The unit’s finest hour came in the battle of the Meuse-Argonne when the 369th succeeded in taking and holding the town of Sechault against massed artillery, extensive fields of machine gun fire and heavily entrenched German defenders. The price was high, with fully a third of the “Noirs Americains” lying dead on the battlefield, and the French presented the entire regiment with the Croix de Guerre. Theirs was a record worthy of pride to any regiment.

Upon his return, Johnson was hailed as a hero in New York City, riding in an open-top car in front of the 369th as they marched in the Victory Parade. Ex-President Theodore Roosevelt, the hero of San Jaun Hill, referred to him as one of the nation’s five bravest Americans.

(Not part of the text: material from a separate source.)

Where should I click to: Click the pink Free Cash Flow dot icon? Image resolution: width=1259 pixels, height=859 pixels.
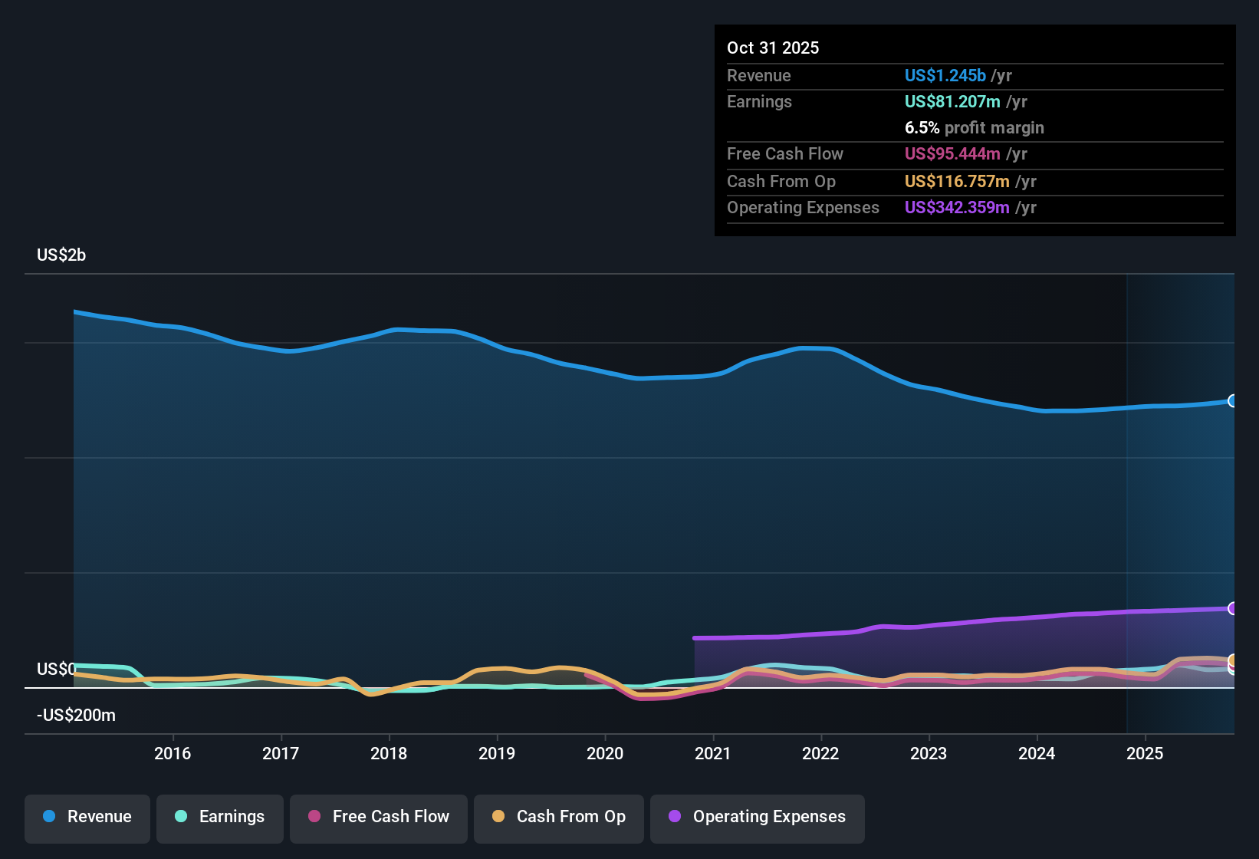[x=313, y=817]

The 369th Infantry's 'Welcome Home' Parade in downtown New York
New York welcomes home the 369th Infantry as WWI heroes.
After the war, Johnson was unable to return to his old job as a railroad porter because of his injuries. Some surmise that perhaps out of physical pain, emotional frustration, or perhaps from the trauma of combat, he turned to alcohol. His wife eventually left him and, only 40 years old, he died penniless in 1937. An umarked grave somewhere in Albany holds his remains.

His son, Herman Johnson, went on to serve with the famed Tuskeegee Airmen in World War II. As a fighter pilot, he too demonstrated the courage and patriotism of black Americans.

A street in Albany was named after Henry Johnson in 1991 near a memorial constituted the same year in his name. It was topped with a bronze bust of Johnson in 1996.

In 1999, on behalf of Johnson’s supporters, Gov. George Pataki and other New York officials petitioned the Department of Defense to consider Johnson for a Medal of Honor. Johnson’s record is currently being reviewed, personnel officials said. They point out the final decision on the award will be made by the president.

(Editor’s note: Bob Rosenburgh is a public affairs specialist for the 4th ROTC Region at Fort Lewis, Wash.)